By Jonathan Griffin. Editor, SEO Consultant, & Developer.
This article looks at the differences between baseline and progressive JPEGS, how you can optimize progressive jpegs for your website, and more.
JPEG is an abbreviation for the Joint Photographic Experts Group. They created the format back in 1992. JPEG images can use the filename extension of
JPEG images work best on photographs or other realistic images with a smooth tone and color variation. Because the compression of these images is very efficient, its usage on the web is prevalent.
As of the 3rd March 2022, JPEGs are used on 74.3 percent of all websites.

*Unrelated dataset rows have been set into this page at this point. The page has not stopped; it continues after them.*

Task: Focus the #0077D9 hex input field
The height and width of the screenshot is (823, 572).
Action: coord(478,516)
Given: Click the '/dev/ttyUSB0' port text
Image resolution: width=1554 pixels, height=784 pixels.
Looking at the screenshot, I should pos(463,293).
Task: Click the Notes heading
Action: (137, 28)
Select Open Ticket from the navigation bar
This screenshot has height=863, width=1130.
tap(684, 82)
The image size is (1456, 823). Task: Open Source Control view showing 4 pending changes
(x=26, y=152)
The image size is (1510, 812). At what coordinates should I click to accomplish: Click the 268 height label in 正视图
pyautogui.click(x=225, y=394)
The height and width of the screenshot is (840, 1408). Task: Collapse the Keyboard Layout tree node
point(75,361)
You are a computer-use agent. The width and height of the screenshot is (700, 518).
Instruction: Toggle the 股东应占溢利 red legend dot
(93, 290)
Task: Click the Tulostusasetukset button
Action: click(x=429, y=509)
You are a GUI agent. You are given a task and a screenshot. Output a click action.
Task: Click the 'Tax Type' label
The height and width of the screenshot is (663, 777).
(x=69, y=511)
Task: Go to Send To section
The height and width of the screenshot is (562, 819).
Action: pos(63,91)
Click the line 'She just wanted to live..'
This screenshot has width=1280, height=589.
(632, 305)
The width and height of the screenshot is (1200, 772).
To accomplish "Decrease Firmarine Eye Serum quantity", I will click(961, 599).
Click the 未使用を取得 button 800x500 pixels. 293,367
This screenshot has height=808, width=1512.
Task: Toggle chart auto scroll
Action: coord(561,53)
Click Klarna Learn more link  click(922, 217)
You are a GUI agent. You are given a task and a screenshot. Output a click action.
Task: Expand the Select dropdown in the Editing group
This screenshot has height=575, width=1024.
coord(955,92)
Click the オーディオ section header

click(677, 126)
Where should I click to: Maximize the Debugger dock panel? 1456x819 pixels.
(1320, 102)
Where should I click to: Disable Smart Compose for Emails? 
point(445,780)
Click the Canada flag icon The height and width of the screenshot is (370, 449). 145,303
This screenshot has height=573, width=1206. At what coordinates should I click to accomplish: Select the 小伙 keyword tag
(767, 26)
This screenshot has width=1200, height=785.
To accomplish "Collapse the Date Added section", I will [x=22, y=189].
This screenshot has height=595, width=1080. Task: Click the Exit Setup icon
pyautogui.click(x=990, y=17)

What is a Progressive JPEG Image?
A progressive JPEG is an image created using compression algorithms that load the image in successive waves until the entire image is downloaded. This makes the image appear to load faster, as it loads the whole image in progressive waves. A standard JPEG loads the image from the top to bottom line by line.
JPEG vs. Progressive JPEG Example
The clearest way to understand the differences between progressive rendering and baseline JPEGS is via the example below:
Baseline vs. progressive — 30 percent loaded
You can see that only a small part of the baseline JPEG shows, but while the resolution is poor, you instantly see the whole progressive version.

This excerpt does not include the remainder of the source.